Qué hermosa es la profesión de medicina en sus manos.

A la enfermera venezolana que entraba a mi habitación y dejaba una estela de perfume que parecía un popper…, deseo de todo corazón que te aumenten el sueldo para que compres mejores perfumes.

Patricia Paredes, gracias por todas tus consideraciones y facilidades. Lo mismo para Julieta (secretaria del doctor Li).

Gracias, Sebastián Arrieta, mi amigo el ‘doctor Shock’, que me rellenó de vitamina C para que afronte mejor las estragos de la intervención.

Y, como siempre, mi amigo y hermano interestelar de esta y otras vidas, doctor José Luis Pérez Albela.

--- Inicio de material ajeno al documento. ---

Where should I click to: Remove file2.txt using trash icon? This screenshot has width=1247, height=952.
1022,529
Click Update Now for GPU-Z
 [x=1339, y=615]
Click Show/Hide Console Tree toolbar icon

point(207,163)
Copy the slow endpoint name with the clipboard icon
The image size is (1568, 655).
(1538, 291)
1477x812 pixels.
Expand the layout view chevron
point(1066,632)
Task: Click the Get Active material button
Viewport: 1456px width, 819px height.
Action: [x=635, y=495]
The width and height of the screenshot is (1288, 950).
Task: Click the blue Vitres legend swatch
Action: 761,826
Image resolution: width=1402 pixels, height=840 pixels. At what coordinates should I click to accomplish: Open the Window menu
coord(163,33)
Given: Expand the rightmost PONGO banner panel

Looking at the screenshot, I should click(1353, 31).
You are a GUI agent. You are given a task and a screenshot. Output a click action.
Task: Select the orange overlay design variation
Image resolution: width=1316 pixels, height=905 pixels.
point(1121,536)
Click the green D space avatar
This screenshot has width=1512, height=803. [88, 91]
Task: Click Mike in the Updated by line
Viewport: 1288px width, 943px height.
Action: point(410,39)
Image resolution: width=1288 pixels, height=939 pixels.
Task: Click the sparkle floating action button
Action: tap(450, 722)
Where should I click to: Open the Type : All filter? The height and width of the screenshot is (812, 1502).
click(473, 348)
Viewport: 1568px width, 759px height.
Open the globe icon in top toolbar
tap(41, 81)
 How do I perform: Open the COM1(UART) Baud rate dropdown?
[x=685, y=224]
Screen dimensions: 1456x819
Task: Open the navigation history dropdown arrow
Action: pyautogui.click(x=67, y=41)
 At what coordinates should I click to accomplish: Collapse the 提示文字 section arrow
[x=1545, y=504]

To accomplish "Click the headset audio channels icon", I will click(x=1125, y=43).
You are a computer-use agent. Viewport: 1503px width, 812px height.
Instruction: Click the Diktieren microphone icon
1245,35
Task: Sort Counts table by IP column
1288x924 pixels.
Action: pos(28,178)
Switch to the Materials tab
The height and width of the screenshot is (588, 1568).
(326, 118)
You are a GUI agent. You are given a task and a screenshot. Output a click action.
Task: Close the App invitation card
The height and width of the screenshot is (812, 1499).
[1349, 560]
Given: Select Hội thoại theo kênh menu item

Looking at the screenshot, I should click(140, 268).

Gracias por tu insistencia en llevarme a tu piscina personal de sales de magnesio (es literal) y tus gestiones energéticas con el más allá, que tú y yo sabemos que está bien acá.

Lucy y Ricardo, mis amigos reikistas, gracias.

José, Fío…, gracias por los contactos con “MIGUEL”.

Rosa María y Nana…, ¡NO LO HICE EN MERCURIO RETRÓGRADO!

Marita, mi esposa, gracias por resistir esas 9 horas de incertidumbre que debieron ser 3, pero, como dijo el médico, había que limpiar bien.

Y a ustedes, que están leyendo estas líneas, GRACIAS.

¿Les cuento algo?: ESTOY MUERTO, PERO DE AMOR.